▶ _PROBLEM TO SOLVE_
In the data below, find the line that contains "This screenshot has height=563, width=871." and the line that contains "Task: Collapse the 测试x(11/14) tree node". Copy both, plus every line between them, exactly.

---

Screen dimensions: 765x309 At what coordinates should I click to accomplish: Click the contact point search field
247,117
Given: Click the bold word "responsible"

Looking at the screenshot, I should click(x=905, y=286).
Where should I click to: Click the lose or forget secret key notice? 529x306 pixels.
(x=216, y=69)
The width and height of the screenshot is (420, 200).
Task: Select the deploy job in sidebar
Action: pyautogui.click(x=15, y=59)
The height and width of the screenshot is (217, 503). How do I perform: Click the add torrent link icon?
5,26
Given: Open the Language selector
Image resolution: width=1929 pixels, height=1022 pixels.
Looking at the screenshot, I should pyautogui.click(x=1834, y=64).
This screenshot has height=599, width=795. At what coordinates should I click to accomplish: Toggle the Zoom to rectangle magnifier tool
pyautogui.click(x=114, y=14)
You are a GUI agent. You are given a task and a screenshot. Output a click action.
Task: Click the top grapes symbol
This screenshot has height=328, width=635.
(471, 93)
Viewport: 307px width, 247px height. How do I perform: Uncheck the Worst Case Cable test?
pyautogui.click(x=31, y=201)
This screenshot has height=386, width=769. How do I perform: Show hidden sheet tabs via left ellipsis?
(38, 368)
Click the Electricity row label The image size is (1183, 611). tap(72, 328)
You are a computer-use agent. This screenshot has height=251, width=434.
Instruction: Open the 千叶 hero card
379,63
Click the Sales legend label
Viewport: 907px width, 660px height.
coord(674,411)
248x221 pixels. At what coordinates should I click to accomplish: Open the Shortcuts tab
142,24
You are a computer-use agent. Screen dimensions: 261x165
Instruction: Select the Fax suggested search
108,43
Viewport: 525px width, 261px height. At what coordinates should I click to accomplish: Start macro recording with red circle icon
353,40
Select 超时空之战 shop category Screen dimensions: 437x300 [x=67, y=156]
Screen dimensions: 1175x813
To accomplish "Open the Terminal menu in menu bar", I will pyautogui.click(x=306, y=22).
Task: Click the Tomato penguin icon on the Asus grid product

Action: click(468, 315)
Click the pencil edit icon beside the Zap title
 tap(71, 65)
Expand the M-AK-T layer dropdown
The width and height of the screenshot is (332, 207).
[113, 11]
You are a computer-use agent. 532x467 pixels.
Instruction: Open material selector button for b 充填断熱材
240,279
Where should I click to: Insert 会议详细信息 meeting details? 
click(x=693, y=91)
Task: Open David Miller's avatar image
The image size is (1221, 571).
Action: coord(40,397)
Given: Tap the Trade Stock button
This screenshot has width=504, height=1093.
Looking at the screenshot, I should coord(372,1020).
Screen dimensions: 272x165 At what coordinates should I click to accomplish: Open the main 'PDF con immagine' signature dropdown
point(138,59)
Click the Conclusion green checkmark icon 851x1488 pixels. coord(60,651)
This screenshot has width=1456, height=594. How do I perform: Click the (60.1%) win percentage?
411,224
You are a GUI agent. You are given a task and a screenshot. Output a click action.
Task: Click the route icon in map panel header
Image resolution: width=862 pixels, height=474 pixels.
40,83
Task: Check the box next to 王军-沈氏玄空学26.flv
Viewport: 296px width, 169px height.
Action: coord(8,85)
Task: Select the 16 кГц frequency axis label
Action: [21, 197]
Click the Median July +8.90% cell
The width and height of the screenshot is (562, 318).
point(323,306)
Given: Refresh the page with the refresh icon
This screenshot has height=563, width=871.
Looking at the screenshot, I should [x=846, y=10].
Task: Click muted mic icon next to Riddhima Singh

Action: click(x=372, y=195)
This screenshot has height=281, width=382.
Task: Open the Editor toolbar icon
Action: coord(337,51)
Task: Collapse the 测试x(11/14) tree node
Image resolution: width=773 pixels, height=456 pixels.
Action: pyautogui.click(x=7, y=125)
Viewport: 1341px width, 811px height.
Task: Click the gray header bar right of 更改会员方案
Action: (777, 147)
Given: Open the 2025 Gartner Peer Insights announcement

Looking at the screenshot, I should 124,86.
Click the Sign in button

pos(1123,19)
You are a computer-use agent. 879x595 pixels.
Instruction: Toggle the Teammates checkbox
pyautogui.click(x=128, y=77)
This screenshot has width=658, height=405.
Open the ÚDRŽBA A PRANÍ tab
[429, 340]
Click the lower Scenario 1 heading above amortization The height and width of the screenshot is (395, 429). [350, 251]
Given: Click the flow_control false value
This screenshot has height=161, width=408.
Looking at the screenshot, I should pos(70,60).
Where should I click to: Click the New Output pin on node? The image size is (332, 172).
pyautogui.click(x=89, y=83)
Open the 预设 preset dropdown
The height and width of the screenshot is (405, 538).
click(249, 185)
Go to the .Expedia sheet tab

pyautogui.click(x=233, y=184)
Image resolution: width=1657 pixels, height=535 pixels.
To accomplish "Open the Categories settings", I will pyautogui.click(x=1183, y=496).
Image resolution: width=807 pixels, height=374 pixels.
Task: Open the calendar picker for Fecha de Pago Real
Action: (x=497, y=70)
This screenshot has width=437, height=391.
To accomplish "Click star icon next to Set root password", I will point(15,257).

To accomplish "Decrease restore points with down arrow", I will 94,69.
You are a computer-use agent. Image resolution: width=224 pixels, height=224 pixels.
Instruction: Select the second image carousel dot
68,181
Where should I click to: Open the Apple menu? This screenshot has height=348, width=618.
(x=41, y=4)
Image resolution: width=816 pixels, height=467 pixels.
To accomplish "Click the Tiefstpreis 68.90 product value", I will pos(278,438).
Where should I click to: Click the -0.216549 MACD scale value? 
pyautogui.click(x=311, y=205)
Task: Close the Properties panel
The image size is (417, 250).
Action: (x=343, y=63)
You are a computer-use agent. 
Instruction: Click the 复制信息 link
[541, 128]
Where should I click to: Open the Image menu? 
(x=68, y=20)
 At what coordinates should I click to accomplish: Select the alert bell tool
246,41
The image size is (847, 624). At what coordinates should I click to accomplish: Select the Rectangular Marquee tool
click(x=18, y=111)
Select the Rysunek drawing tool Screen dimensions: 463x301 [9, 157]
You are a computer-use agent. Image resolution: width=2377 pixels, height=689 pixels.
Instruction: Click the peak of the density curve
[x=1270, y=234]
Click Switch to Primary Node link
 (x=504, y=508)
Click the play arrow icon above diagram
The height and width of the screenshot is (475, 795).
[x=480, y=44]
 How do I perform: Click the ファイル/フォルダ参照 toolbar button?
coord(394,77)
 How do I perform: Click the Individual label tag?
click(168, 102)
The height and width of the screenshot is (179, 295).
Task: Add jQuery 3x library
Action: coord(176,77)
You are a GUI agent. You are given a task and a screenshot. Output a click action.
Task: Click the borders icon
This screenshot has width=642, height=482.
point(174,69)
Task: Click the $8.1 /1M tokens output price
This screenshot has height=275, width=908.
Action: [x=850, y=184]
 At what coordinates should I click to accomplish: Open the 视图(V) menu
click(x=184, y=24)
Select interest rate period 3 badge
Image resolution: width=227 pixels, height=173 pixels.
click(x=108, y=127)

---

▶ _ANSWER BOX_
This screenshot has height=563, width=871.
Looking at the screenshot, I should [x=846, y=10].
Task: Click muted mic icon next to Riddhima Singh

Action: click(x=372, y=195)
This screenshot has height=281, width=382.
Task: Open the Editor toolbar icon
Action: coord(337,51)
Task: Collapse the 测试x(11/14) tree node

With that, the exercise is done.